The most common areas where companies pursue innovation are in products and services/customer experiences, according to a survey by Boston Consulting Group, and Cedar Point's efforts are right in line with that trend.

Other companies pursue innovation in less visible areas, often dictated by the nature of their business. That's been the case for Westport Tax Management, a Brewster, N.Y.-based recruiting firm that specializes in the procurement of tax executives for corporations and public accounting firms.

"We've seen a lot of changes over our 27 years in business, most of which are probably invisible to the casual observer," says Gerard Murray, Westport's president. "Significant ones include greatly increased mobility in the career field, more demand for temporary and intermediate-term assignments, and the desire for more flexible work arrangements on the part of some very talented people in the career pool."


EXPANDED SERVICES

Murray has responded by expanding the array of services Westport offers, with the changes intended to meet the needs of both prospective employees and the firms looking to hire them.

"We continue to offer permanent placement positions focused on the needs of the client, and we have added a program designed to transition employees from temporary to permanent placement," he says. "Other innovations we've rolled out include prescreening to eliminate unqualified candidates and on-site consultation with clients to get first-hand knowledge of their operations and a better understanding of their needs."

Many companies have taken a cautious approach toward innovation over the past several years, focusing mostly on cost-reduction issues. Now, however, innovation is back in style, says Tom Davenport, who holds the President's Chair in Information Technology and Management at Babson College.

"There is ample evidence of this increased focus on innovation," he says. "For example, 87% of senior executives in a recent survey said that generating organic growth through innovation is necessary for success in their industries, and 74% planned to increase spending on innovation."

However, Davenport stresses, the mere desire for more innovation is not enough to make it happen, and many businesses take a poorly-managed approach to innovation. "In particular, they take too narrow a focus, addressing only the product innovation domain," he says. As a result, less than half the executives in the survey cited above were satisfied with the financial returns their investments in innovation achieved.

Innovation almost always requires a "leap of faith" at some point in the process.
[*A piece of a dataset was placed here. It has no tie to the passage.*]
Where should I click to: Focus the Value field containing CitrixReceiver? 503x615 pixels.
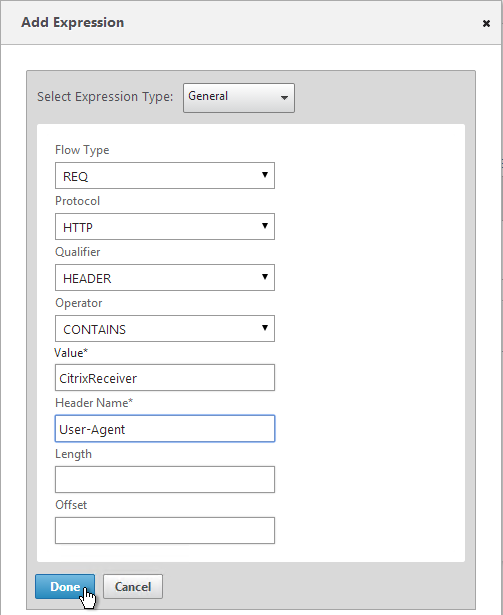point(165,378)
In order to construct and manage an innovation portfolio, organizations must identify the types of innovation that are important to them, key steps in the innovation process and primary responsibilities for managing it, Davenport adds. Following that strategy makes it possible to create a more formal approach for managing a broader, more comprehensive innovation portfolio.

In the end, innovation almost always requires a "leap of faith" at some point in the process, says Felix Janszen, author of "The Age of Innovation: Making Business Creativity a Competence, Not a Coincidence." But it's a leap that just about every business has to be willing to take if it wants to remain successful in today's competitive, global economy.